Purification and characterization of thermostable D-hydantoinase from thermophilic Bacillus stearothermophilus SD-1.

A thermostable D-hydantoinase of thermophilic Bacillus stearothermophilus SD-1 was purified to homogeneity using an immuno-affinity chromatography. The affinity chromatography that employed polyclonal antibody immobilized on Sepharose 4B was simple to operate and gave a purification yield of 60% of enzyme activity.

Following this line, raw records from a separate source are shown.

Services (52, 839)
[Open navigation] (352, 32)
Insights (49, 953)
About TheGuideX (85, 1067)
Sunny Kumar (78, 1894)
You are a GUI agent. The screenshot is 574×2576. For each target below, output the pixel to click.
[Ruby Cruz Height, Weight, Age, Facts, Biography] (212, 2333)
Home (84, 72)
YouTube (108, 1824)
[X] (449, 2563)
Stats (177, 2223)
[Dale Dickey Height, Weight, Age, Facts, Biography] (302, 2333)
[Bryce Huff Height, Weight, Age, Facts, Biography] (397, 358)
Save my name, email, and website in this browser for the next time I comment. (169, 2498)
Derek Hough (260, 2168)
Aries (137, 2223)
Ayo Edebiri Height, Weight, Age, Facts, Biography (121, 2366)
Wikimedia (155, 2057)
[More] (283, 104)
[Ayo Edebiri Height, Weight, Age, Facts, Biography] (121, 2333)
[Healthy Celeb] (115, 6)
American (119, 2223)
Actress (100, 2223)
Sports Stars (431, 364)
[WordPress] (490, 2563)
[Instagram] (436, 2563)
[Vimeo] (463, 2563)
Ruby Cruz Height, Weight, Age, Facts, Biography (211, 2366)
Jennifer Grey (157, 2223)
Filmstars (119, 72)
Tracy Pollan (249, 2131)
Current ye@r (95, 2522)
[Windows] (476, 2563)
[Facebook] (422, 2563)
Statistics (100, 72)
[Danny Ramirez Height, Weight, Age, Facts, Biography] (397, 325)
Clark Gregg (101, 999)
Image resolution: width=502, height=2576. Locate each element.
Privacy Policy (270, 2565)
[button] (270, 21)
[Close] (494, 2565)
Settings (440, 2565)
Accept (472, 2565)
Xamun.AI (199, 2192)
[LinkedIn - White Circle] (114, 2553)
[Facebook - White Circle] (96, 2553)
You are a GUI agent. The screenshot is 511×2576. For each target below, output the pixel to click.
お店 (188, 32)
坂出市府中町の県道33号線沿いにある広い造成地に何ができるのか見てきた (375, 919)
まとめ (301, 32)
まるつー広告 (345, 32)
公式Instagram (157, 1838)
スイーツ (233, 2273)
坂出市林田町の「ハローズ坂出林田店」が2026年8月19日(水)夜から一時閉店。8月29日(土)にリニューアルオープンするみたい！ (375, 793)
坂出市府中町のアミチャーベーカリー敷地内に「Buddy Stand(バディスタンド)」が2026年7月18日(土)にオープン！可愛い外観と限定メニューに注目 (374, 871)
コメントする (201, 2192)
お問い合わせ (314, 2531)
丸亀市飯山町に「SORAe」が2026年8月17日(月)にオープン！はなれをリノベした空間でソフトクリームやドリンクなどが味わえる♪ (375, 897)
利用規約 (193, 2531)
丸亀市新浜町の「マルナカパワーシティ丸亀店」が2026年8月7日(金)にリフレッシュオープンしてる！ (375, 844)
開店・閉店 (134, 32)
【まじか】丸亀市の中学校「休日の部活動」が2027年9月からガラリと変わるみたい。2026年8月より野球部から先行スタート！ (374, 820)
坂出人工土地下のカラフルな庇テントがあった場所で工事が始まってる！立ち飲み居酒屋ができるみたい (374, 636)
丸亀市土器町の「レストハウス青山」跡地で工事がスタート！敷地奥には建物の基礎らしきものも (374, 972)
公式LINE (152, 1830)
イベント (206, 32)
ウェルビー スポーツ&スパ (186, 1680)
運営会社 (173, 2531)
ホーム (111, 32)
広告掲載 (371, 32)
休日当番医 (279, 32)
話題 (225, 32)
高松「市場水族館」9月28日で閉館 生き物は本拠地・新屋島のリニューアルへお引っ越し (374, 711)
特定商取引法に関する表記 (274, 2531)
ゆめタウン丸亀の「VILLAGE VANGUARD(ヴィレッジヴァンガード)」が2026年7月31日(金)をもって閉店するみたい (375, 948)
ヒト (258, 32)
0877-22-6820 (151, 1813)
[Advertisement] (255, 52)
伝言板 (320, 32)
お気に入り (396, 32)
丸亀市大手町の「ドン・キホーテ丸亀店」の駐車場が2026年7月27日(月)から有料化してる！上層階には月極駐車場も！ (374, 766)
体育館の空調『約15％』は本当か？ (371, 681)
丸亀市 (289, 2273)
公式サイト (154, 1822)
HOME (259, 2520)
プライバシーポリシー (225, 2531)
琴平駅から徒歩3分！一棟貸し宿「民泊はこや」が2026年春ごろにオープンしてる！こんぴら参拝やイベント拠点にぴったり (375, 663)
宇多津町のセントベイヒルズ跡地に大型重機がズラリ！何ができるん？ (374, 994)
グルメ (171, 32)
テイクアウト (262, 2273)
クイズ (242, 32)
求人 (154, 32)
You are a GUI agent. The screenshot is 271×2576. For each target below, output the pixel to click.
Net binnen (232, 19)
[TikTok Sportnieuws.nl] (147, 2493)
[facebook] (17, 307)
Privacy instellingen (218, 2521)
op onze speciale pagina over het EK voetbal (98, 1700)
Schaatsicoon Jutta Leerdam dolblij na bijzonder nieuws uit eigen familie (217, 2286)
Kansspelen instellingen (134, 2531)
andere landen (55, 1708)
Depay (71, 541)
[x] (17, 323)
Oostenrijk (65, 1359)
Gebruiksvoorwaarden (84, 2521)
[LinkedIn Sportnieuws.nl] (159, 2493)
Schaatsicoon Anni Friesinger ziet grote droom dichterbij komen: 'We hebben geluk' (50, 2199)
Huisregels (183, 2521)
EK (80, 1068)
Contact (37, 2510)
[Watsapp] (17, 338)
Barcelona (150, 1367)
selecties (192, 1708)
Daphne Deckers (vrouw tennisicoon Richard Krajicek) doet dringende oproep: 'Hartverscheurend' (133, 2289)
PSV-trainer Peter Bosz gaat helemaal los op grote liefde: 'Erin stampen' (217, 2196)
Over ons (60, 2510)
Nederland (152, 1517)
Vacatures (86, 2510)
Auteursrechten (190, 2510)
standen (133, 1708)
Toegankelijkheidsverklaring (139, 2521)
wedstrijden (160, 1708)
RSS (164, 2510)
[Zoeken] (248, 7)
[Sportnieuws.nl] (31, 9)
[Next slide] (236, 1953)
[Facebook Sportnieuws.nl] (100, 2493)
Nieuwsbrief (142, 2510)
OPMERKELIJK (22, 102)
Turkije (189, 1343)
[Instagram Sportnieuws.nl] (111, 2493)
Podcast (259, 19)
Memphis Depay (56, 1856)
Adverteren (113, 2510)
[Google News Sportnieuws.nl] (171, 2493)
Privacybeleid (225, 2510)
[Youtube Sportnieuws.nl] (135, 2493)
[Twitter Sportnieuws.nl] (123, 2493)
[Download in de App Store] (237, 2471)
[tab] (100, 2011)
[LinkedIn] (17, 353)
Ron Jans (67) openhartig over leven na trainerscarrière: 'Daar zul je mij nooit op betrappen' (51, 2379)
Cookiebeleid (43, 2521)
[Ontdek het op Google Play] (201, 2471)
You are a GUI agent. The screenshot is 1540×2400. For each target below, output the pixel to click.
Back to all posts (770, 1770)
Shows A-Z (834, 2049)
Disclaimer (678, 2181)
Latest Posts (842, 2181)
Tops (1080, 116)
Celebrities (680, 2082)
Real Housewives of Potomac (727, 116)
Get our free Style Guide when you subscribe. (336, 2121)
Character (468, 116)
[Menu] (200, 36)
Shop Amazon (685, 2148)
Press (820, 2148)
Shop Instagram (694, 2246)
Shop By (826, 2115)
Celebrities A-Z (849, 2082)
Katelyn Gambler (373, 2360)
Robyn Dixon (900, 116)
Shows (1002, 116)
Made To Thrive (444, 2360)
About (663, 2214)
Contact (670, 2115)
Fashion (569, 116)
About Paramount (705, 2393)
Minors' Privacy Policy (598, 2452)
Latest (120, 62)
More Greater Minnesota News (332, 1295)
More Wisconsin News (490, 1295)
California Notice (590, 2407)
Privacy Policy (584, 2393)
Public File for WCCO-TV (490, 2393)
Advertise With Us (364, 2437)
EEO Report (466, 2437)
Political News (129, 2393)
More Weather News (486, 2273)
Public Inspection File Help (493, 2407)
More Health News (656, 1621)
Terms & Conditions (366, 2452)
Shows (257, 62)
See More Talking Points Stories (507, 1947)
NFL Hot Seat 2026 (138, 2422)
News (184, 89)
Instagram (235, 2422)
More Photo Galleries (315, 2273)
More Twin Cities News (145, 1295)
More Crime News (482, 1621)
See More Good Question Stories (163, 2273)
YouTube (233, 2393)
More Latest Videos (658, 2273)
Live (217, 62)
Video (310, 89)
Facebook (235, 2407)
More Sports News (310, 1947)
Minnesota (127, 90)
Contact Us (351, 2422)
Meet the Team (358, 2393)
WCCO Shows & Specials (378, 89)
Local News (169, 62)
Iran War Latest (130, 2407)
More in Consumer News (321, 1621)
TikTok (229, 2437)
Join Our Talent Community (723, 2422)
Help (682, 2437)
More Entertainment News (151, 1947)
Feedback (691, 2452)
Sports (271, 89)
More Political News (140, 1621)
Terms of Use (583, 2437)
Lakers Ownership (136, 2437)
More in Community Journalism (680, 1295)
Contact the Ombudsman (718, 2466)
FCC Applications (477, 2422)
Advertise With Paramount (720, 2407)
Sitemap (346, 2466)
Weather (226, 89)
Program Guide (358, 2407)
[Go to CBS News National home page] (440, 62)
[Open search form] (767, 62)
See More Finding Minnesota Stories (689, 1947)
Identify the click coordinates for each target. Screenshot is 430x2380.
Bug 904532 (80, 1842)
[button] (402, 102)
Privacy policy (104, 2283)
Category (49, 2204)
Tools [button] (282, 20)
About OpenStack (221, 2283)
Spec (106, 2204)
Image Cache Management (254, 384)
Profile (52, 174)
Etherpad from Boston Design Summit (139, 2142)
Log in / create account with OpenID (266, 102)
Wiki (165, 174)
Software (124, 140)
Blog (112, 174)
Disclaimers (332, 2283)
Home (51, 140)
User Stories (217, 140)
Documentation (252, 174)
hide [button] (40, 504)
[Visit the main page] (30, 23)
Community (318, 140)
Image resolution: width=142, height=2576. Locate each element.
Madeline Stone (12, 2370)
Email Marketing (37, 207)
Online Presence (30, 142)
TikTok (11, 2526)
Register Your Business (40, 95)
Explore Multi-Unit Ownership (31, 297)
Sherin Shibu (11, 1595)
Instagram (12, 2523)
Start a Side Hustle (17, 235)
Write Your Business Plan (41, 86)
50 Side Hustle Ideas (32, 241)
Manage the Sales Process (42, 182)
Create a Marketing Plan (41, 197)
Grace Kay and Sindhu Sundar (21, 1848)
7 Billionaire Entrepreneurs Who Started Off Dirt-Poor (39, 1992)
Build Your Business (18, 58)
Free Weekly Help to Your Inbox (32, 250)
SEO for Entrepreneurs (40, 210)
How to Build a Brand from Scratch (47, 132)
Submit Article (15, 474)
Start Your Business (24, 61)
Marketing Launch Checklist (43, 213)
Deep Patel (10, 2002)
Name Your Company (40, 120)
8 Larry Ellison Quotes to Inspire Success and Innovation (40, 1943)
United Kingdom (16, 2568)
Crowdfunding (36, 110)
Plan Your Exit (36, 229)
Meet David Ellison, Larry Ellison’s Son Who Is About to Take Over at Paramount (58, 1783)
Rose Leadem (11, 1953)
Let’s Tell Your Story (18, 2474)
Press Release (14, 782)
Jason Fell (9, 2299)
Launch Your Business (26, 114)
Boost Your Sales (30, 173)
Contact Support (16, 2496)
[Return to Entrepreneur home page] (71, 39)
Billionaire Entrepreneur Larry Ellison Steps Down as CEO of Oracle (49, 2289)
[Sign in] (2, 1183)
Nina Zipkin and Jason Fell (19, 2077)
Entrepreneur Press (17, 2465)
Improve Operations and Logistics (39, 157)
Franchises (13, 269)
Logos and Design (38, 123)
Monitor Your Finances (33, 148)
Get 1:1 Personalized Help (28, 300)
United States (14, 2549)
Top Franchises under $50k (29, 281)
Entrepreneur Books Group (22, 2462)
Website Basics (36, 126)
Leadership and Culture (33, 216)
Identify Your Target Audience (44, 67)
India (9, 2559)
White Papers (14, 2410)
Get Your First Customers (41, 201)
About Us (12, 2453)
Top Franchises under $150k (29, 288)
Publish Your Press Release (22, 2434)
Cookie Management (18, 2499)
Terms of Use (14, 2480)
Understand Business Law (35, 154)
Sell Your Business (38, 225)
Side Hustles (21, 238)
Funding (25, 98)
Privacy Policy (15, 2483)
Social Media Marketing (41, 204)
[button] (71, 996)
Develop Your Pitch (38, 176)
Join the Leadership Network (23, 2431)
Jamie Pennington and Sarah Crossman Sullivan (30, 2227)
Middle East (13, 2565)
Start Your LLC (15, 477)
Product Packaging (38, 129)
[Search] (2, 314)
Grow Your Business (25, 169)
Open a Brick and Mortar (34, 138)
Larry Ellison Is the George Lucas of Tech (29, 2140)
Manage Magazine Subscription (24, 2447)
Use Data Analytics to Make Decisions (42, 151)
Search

Molecular mass of the enzyme was determined to be about 133.9 kDa by gel filtration chromatography and the molecular mass of the subunit was 54 kDa on SDS-PAGE. Mass spectrometric analyses were also performed for the determination of the molecular mass of the native enzyme and its subunit. The apparent molecular masses were 51.1 and 102.1 kDa for the subunit and native enzyme, respectively. Based on the molecular masses determined by these two methods, it is suggested that the D-hydantoinase exists as a dimeric conformation in the cell. Isoelectric pH of the enzyme was observed to be 4.47. It was found that the enzyme requires one manganese ion per molecule of enzyme for the activity. The optimal pH and temperature for the catalytic activity were about 8.0 and 65 degrees C, respectively. The half-life of the enzyme was estimated to be 30 min at 80 degrees C, confirming that the enzyme purified is one of the most thermostable D-hydantoinase reported so far. Kinetic constants of the enzyme for different substrates were also determined.